Tokyo

Japan is launching the Genome Network, a five-year, ¥15-billion (US$130-million) initiative that will attempt to build on the human genome project and systematically study the function of all human genes.

The initiative will collate experimental data on all 30,000 human genes, says Yoshihide Hayashizaki, a researcher at the Genomic Sciences Center (GSC) in Yokohama and member of the project's steering committee. The GSC will play a central role, but Japan's science ministry will divide the work among researchers across the country. Organizers plan to start recruiting teams next week.

Details of the initiative remain to be decided. Like the US Encyclopedia of DNA Elements (ENCODE) project, it aims at a systematic, comprehensive analysis of the human genome. Japan's project will focus on how the information in the genome is expressed, says Yoshiyuki Sakaki, who is head of the GSC and also on the steering committee. It will look at the interaction between genes and the proteins known as transcription factors that initiate expression of them, he explains.

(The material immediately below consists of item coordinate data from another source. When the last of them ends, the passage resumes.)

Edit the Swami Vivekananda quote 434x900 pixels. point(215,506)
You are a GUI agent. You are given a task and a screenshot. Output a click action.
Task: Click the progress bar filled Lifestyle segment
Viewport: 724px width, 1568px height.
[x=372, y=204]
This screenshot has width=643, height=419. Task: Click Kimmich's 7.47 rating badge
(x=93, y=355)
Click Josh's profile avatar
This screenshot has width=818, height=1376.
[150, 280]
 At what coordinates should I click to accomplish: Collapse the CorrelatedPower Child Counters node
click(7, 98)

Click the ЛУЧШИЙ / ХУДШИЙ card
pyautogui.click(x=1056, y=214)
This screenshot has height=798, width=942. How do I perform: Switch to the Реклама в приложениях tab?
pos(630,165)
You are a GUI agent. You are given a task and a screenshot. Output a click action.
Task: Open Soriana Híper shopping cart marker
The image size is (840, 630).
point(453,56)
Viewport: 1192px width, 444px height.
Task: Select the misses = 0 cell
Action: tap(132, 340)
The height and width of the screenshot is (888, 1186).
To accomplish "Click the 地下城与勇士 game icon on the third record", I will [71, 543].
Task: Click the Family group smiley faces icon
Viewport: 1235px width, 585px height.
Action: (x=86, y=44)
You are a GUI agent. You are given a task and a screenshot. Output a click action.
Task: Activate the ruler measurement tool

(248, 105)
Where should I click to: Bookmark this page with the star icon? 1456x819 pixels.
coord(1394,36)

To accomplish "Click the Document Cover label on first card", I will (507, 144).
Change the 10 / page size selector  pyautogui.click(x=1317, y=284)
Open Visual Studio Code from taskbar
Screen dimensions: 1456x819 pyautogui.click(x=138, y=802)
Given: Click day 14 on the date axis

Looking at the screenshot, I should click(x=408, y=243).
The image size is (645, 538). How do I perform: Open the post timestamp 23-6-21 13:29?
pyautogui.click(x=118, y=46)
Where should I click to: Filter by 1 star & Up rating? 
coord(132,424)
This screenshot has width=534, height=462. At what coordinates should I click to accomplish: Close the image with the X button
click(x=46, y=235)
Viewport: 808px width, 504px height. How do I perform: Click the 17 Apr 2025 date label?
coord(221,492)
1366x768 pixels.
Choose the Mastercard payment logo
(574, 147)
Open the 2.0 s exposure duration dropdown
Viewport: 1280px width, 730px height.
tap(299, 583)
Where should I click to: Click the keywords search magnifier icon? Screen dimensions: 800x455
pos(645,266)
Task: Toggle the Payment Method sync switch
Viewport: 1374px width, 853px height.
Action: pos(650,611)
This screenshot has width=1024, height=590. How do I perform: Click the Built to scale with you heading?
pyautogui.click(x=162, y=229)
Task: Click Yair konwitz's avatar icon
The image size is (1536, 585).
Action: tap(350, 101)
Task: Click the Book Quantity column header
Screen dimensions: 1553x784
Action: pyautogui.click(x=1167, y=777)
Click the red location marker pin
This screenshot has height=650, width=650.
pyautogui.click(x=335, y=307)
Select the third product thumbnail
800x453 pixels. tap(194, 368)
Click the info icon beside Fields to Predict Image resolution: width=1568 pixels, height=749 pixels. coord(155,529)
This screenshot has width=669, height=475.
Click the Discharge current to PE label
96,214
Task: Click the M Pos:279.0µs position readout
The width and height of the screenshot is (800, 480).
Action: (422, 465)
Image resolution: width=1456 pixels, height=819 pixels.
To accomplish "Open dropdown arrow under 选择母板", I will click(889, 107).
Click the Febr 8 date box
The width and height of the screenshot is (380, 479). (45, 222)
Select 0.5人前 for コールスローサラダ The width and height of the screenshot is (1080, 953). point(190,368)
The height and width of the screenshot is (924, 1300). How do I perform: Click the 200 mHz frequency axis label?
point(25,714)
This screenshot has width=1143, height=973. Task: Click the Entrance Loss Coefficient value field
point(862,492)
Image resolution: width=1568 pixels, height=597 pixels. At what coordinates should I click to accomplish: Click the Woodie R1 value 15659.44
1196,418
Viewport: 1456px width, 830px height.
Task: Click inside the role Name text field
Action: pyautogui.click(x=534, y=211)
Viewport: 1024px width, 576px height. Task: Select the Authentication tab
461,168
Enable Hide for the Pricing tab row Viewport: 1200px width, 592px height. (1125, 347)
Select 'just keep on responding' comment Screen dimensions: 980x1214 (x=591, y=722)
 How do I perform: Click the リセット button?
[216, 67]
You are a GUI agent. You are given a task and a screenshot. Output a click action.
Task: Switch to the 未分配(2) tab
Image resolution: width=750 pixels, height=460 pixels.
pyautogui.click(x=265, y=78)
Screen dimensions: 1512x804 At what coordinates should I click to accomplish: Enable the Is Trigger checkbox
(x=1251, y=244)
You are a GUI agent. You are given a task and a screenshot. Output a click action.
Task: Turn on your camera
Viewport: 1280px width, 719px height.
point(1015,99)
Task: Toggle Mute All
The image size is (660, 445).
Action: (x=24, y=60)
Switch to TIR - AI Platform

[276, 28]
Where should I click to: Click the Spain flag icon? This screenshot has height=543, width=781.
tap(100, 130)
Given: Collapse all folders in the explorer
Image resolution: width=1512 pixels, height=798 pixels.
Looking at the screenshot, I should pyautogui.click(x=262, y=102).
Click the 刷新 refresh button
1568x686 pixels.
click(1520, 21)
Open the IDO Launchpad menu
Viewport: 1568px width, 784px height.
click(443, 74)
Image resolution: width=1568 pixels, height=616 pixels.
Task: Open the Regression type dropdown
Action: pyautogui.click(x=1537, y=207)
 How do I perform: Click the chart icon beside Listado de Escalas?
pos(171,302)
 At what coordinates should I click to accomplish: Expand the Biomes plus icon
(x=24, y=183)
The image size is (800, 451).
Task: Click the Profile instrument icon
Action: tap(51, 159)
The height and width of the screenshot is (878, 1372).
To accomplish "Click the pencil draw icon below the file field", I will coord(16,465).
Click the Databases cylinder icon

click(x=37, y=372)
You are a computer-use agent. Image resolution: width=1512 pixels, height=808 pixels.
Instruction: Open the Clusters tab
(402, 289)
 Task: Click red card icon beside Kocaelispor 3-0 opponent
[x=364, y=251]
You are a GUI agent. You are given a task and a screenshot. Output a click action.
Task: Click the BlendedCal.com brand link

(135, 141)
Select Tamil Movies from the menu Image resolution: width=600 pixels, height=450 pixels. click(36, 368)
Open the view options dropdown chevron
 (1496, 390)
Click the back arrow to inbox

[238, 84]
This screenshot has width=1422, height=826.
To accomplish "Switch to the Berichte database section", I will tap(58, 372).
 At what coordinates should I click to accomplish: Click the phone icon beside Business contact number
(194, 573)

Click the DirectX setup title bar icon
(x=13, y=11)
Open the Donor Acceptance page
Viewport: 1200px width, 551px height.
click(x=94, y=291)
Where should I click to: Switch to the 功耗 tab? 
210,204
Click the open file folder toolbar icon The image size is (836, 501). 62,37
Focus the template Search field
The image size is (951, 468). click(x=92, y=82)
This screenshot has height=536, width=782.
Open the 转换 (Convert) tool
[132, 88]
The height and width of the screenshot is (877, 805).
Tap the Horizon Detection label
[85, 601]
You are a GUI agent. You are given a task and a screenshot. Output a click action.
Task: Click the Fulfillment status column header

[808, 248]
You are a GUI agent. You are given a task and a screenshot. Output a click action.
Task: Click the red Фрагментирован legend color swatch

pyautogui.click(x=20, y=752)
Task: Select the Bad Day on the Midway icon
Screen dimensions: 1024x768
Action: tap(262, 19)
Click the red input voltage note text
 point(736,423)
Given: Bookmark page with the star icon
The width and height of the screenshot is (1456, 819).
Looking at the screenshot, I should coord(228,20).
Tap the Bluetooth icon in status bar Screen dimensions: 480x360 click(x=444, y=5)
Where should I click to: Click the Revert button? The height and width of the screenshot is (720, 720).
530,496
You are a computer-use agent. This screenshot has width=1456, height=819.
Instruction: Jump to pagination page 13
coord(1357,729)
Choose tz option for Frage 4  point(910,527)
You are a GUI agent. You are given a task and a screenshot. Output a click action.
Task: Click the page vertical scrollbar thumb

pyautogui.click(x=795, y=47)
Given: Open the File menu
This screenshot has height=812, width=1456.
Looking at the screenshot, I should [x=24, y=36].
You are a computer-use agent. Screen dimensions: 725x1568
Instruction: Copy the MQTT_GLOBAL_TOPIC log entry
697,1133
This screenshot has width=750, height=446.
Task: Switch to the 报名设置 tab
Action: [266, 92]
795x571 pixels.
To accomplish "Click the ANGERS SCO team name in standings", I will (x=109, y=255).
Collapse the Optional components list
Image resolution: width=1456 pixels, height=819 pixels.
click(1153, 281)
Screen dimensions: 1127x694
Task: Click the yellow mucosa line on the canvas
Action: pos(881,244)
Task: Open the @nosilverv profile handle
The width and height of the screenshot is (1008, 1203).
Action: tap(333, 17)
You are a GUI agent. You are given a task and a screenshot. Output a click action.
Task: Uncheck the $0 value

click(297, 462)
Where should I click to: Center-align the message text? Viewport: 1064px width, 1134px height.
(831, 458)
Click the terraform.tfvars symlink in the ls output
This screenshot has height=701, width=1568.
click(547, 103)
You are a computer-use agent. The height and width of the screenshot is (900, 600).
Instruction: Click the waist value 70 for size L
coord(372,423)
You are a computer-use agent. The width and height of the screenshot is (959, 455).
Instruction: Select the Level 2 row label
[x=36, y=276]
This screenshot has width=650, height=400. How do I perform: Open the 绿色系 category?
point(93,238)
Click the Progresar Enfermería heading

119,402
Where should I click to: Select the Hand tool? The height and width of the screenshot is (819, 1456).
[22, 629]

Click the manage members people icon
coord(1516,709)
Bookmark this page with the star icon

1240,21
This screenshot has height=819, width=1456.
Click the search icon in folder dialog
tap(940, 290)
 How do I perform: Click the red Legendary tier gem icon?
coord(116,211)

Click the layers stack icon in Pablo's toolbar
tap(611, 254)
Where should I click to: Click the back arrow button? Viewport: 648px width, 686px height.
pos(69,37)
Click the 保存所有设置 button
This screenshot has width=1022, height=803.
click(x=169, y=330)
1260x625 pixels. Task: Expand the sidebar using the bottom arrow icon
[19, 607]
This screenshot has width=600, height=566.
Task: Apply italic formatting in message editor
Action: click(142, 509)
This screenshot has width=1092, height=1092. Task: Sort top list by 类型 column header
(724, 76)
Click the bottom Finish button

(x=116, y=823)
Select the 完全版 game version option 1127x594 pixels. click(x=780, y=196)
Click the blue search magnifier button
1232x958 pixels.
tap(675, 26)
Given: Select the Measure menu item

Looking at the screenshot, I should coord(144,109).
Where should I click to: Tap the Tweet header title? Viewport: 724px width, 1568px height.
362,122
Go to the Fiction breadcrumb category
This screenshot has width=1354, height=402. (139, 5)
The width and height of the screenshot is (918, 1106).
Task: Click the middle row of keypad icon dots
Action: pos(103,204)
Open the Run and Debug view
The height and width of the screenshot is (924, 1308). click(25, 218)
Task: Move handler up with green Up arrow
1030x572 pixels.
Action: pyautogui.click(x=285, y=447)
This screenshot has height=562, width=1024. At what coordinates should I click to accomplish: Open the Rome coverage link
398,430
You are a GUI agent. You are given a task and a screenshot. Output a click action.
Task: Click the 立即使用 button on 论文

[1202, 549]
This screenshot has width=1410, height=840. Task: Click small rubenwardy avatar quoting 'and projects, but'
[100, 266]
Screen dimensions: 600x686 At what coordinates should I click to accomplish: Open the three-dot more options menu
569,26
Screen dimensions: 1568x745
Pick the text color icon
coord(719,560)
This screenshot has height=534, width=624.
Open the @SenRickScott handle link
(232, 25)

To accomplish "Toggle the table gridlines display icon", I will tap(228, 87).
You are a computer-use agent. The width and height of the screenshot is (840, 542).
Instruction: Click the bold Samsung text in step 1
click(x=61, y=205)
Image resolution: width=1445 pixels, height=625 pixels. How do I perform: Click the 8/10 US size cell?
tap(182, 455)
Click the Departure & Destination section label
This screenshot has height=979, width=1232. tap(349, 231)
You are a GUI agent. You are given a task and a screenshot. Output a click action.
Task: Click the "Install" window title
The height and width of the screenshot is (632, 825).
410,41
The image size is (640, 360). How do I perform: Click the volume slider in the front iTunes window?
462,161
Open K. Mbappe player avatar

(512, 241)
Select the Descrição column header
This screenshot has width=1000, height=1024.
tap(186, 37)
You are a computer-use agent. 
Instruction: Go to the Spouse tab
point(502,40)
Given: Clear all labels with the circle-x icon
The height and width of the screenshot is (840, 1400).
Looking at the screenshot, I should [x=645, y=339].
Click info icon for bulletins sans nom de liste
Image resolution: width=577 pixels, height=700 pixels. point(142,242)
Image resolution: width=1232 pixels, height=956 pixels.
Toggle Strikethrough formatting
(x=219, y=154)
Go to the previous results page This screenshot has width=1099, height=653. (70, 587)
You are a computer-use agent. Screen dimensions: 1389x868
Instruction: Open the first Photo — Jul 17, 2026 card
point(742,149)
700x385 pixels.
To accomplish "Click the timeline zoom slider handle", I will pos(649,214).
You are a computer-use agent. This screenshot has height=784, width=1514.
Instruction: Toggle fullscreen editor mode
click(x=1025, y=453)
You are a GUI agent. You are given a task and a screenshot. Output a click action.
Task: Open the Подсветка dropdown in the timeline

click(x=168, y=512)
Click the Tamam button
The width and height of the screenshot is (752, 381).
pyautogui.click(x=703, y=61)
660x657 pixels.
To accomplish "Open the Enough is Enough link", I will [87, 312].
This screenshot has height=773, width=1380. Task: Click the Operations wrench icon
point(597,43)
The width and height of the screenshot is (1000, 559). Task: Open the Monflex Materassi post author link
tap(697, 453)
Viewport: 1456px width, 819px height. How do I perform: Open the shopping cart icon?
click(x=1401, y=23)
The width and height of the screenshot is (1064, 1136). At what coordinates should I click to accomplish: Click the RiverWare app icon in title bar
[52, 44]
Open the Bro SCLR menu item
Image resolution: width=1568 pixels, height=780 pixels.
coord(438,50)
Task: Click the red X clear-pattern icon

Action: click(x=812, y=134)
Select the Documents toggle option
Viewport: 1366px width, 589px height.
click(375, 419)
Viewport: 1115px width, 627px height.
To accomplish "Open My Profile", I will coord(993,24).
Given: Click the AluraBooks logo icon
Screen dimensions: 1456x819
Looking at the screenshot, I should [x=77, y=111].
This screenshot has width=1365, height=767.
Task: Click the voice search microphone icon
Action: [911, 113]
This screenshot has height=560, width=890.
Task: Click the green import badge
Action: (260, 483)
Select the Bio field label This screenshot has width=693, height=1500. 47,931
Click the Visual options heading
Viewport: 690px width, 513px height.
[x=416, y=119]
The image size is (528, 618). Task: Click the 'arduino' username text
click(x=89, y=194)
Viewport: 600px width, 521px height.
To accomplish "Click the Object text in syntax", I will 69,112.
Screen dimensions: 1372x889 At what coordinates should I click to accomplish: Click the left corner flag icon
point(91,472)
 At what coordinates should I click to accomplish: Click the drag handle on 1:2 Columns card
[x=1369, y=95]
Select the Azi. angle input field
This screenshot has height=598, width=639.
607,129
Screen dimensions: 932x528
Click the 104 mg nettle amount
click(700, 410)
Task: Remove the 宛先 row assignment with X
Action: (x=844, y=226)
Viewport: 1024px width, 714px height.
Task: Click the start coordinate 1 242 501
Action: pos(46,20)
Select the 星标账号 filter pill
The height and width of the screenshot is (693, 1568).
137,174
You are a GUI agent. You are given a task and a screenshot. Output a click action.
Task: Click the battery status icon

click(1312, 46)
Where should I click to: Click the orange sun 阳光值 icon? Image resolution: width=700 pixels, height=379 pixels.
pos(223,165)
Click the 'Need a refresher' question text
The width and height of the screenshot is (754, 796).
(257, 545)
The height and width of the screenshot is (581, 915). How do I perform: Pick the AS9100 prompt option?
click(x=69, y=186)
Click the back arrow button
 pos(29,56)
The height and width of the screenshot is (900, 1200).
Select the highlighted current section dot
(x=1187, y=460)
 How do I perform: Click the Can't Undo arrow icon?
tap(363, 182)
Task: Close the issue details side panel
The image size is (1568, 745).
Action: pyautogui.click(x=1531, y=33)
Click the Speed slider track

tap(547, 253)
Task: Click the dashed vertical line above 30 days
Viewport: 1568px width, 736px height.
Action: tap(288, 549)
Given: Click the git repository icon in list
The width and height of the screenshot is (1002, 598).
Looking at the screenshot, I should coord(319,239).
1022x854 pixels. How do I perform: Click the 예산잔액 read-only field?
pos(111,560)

The project hopes to assemble a library of complementary DNA corresponding to every human gene. The collections of cDNA held by Hayashizaki's centre and by Sumio Sugano of University of Tokyo's Institute of Medical Science are already among the largest in the world, notes Sakaki. “We need to take advantage of this,” he says.

Takehiko Sasazuki, head of research at the International Medical Center of Japan in Tokyo and chairman of the steering committee, says the scale of the project will help ensure its success. “By putting together all these data, we will be able to find unexpected phenomena.”

Sakaki and others say that the initiative will begin at a national level but may collaborate with projects in other countries later. “First we have to run our own system and then we can figure out how to cooperate,” says Sakaki. “We need a year.”

He adds that details of the project will be agreed at a final steering committee meeting on 31 May, and that work will begin in September, with funding already assured from the science ministry.